A Favorite Bit of UI

Thursday, 24 March 2011, around two in the afternoon.

One of my favorite lit­tle bits of user inter­face design can be found in Bird­house, a lit­tle app writ­ten by Adam Lis­agor and Cameron Hunt. Bird­house (“A Notepad for Twit­ter”) is an app for peo­ple who like to write drafts of their tweets, or who have ideas for tweets that they don’t have time to pol­ish but also don’t want to for­get. It saves your tweet drafts in a list, and allows you to pub­lish them when they’re ready, from within the app.

Composing a tweet in Birdhouse
Fig­ure 1 | Com­pos­ing a tweet in Bird­house

Pretty straight­for­ward, and a nice-​​looking UI for all that. But the bit that I love love love comes when you tap that big “Pub­lish” but­ton on the bottom-​​right cor­ner of the screen. The bot­tom nav­i­ga­tion bar turns a darker shade of blue and dis­plays a very sim­ple ques­tion: “Pub­lish?” You can can­cel the action, or tap the “Pub­lish” but­ton again to actu­ally do the deed.

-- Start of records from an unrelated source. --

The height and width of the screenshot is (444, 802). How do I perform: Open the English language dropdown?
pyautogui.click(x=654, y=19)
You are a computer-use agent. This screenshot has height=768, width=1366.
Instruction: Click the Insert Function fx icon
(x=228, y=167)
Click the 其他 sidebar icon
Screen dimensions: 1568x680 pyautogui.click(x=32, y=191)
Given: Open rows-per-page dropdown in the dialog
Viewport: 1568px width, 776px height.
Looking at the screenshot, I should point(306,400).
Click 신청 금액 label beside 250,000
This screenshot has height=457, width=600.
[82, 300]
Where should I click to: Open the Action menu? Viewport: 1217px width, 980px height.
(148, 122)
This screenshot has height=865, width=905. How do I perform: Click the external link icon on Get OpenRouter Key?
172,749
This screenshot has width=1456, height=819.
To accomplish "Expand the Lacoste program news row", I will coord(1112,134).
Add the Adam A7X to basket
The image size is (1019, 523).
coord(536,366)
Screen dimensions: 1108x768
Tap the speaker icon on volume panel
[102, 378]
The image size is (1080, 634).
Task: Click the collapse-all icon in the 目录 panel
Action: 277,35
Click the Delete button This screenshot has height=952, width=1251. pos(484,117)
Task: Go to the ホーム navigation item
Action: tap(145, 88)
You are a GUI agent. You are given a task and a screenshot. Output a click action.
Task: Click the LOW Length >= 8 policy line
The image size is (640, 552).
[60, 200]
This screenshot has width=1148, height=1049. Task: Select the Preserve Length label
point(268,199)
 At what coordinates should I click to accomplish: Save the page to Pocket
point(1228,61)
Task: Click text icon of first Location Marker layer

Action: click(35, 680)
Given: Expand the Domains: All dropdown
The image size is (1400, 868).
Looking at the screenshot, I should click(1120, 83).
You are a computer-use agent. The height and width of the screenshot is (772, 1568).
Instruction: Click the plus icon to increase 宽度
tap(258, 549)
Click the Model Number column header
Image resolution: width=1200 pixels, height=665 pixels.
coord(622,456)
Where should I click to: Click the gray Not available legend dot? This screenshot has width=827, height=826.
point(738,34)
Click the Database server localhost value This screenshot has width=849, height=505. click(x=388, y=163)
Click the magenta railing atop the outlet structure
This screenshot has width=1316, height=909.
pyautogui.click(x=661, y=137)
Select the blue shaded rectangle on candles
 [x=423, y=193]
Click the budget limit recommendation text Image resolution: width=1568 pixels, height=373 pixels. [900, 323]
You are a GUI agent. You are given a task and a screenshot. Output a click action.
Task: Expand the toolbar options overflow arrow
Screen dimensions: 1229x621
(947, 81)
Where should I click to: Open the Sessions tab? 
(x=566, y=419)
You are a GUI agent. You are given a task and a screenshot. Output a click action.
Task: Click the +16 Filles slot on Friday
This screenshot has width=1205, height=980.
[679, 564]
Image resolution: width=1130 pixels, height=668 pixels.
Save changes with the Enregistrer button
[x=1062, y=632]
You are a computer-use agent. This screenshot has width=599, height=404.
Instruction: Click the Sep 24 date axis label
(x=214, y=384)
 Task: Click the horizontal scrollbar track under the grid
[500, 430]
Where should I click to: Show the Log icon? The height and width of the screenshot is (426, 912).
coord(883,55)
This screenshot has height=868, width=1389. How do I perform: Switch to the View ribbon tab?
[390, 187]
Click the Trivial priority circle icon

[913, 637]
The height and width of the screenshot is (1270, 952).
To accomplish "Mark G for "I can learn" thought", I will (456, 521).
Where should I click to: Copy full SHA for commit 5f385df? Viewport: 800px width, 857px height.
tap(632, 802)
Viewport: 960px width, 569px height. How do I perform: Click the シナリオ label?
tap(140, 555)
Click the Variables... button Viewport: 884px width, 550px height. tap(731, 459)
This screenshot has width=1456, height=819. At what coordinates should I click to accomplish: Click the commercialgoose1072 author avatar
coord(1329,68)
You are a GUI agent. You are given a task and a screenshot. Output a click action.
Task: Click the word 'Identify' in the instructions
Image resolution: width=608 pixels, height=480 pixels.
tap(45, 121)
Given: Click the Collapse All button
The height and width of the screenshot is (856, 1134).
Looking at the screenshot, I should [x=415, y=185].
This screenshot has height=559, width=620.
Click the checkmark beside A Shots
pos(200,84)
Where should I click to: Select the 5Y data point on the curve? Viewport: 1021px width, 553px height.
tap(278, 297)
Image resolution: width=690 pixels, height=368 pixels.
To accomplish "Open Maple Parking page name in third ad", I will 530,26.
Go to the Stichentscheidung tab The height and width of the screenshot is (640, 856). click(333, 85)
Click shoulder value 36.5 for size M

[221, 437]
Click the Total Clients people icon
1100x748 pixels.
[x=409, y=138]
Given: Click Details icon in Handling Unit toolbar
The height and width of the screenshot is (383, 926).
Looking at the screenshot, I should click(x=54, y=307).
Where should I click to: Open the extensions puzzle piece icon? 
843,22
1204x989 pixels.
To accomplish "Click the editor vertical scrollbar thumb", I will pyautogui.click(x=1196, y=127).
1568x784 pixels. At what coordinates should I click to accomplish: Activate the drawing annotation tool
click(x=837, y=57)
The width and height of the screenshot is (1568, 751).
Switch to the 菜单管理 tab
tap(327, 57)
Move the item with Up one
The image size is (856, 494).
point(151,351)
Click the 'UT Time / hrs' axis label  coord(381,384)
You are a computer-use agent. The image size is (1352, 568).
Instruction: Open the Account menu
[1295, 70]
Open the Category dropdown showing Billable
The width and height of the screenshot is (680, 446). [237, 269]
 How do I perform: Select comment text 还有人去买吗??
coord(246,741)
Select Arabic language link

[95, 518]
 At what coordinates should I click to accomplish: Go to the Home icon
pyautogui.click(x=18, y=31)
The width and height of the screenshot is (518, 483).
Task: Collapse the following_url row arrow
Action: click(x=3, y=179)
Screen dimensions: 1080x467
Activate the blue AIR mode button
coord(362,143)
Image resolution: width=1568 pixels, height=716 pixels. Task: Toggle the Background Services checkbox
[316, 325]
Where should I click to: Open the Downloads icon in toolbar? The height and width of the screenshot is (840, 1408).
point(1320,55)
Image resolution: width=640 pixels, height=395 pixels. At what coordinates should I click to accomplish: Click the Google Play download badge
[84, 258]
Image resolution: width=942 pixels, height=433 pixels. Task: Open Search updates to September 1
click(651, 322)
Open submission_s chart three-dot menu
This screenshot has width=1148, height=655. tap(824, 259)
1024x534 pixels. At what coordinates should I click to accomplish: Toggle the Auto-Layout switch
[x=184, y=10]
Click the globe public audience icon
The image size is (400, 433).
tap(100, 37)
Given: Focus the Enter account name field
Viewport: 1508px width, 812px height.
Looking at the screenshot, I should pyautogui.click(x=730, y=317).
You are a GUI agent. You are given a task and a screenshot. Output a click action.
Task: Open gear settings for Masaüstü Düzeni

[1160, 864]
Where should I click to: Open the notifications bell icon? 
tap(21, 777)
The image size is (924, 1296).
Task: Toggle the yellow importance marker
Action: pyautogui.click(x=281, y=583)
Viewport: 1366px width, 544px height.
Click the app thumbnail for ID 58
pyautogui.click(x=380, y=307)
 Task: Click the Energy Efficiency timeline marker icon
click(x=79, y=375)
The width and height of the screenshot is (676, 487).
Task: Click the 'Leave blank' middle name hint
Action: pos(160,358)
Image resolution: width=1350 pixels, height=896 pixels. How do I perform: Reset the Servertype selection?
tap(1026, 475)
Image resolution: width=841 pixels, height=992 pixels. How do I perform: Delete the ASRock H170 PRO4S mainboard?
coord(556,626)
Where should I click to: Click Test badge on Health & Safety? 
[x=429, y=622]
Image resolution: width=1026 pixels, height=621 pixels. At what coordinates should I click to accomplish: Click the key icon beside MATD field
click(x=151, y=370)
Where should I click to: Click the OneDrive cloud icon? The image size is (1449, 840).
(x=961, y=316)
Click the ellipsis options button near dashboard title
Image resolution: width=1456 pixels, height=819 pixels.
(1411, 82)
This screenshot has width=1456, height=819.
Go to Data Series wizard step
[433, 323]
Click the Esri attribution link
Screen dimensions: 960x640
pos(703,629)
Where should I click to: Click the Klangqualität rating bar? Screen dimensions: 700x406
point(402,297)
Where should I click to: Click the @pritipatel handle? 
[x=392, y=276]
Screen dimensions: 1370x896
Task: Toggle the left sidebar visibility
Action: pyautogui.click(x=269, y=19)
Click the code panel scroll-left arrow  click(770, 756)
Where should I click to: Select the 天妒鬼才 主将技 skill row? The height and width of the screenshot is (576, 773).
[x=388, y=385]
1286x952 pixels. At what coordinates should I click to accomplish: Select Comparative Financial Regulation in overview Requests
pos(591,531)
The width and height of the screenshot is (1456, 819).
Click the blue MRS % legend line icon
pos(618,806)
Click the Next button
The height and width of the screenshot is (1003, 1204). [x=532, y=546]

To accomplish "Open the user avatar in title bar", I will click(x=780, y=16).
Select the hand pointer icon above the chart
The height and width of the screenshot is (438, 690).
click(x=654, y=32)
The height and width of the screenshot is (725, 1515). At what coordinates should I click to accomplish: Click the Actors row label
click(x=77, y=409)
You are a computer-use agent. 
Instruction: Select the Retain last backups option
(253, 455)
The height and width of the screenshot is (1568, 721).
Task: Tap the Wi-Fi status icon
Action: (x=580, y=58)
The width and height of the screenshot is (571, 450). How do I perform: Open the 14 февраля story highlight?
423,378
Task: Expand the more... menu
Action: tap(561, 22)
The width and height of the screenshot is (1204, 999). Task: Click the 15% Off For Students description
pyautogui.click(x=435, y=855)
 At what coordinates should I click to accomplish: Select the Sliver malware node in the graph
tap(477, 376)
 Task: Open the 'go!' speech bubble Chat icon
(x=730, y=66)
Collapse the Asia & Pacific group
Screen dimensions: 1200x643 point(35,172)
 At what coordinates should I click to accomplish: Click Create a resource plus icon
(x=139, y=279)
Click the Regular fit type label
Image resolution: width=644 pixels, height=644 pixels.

Confirming your decision to publish a tweet in Birdhouse
Fig­ure 2 | It’s as if to say, “You sure about this, ass­hole?“

Love it. Sub­tle, yet obvi­ous. It forces you to make a con­sid­ered deci­sion, but unlike a modal alert box, it does so with­out rudely yank­ing you out of the con­text in which you were doing all your work. I don’t know about you, but I hate rude soft­ware. Bird­house isn’t rude; how­ever, it is direct, and I like to think that that one-​​word con­fir­ma­tion ques­tion — Publish? — is being asked of me by some­one who knows that, likely as not, the thing I’m think­ing about post­ing is snarky, or rude, or overtly clever, or self-​​involved in any of a mil­lion dif­fer­ent, unbe­com­ing ways. Some­one who wants to know, is this the best I can do? And of course it usu­ally isn’t.